И все же они сдружились. Меркурий даже поведал Ангелине тайну своего происхождения: молоденькая крестьянка в муках родила его у стен монастыря – и замерзла на ноябрьском морозе. Монахи подобрали дитя, окрестили его по имени святого мученика, коего поминали в тот день, и Меркурий вырос среди них готовым для монастырской жизни, однако два года назад – ему едва исполнилось семнадцать – скончался ключарь[13], брат Арсентий, и перед смертью признался, что именно он, тогда еще просто смиренный инок Арсентий, соблазнил красавицу Татьяну, а потом, убоявшись содеянного, бросил ее на произвол судьбы чреватою, так что монастырский приемыш Меркурий – чадо греха и его, Арсентия, сын.
Эта история потрясла юношу и отвратила его от монашеской стези. Он мечтал о страданиях для искупления греха, доставшегося ему по наследству, а потому, прибавив недостающие лета, пошел в рекруты взамен сына хозяйки дома, где как-то раз остановился на ночлег во время странствий. Началась война. Полк, где служил Меркурий, стоял под Москвою – об этой поре своей жизни он почти не упоминал, – потом спешно был двинут на фронт.
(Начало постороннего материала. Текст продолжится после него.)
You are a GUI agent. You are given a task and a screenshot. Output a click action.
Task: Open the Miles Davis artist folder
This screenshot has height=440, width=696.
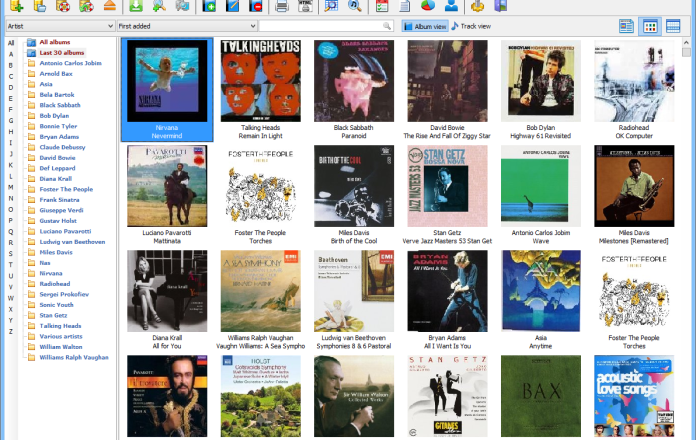click(x=56, y=252)
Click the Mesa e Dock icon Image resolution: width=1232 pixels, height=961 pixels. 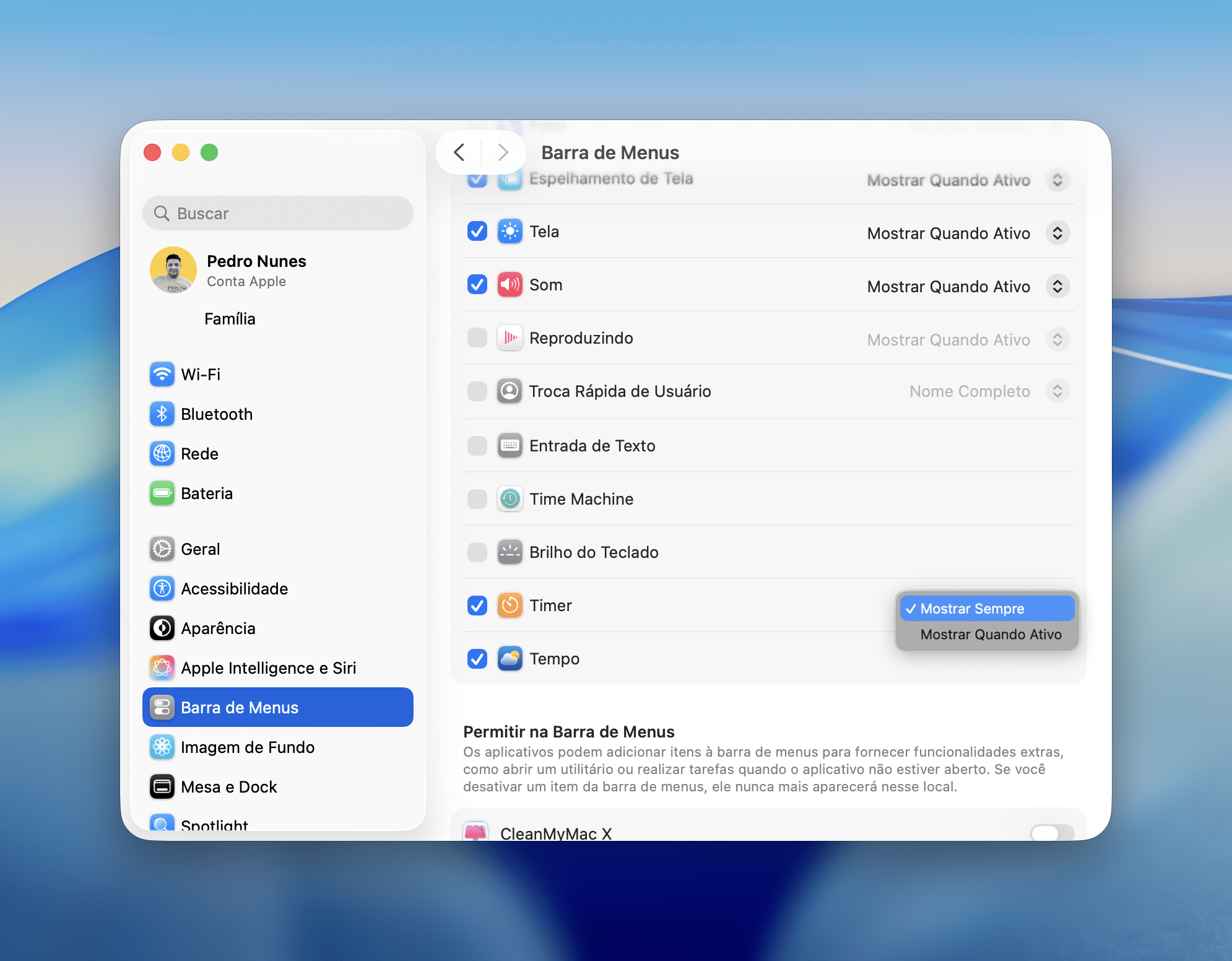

В первом же сражении Меркурий, тяжело раненный, уже не сомневался в скорой своей кончине, но, очнувшись и увидев прямо перед собою синие девичьи глаза, исполненные тревоги, почувствовал, что Господь простил ему родительский грех и в знак этого послал своего ангела. Ангелина с первого взгляда растрогала его сердце, а узнав ее имя, Меркурий взглянул на нее с каким-то суеверным ужасом – и она вновь ощутила необъяснимую связь меж их душами и судьбами.
Впрочем, наяву в Меркурии не было ничего мрачного: ну, ранен, ну, изнурен, а духом бодр, нравом покладист, приветлив, поддерживает излюбленные рассуждения старого князя Измайлова о том, что, слава богу, Кутузов в армии, продли Господь его жизнь и здравие, вместе с соседями он пел даже разудалую частушку про француза-супостата:
Летит гусьНа Святую Русь,Русь, не трусь.Это не гусь,А вор – воробей!Русь, не робей,Бей, колотиОдин по девяти!
Чуть Меркурий пришел в сознание, он напрочь забыл о «лодке-самолетке», образ которой неотступно преследовал его в бреду.
Общение с ним было приятно не только Ангелине. Удостаивали его своим вниманием и сестры из офицерской палаты, особенно Нанси, и даже – что было всего поразительнее! – сама мадам Жизель.
* * *Чем сильнее разгорался пожар войны, тем настороженнее становилось отношение к французам. Гостеприимного дома мадам теперь избегали прежние завсегдатаи, даже Ангелине было как-то неловко, днем ухаживая за русскими ранеными, проводить вечера с соплеменницею тех, кто вверг в страдания их – и всю Россию. И вот в один прекрасный день, одетая в простое холстиновое платье, с волосами, смиренно убранными под платок, мадам Жизель явилась перед княгиней Елизаветою с мольбою допустить ее до работы – пусть и самой черной! – в госпитале. Княгиня согласилась – более от изумления, нежели от восхищения таким порывом. Так ли, иначе – мадам Жизель оказалась в солдатской палате и довольно прилежно принялась за дело.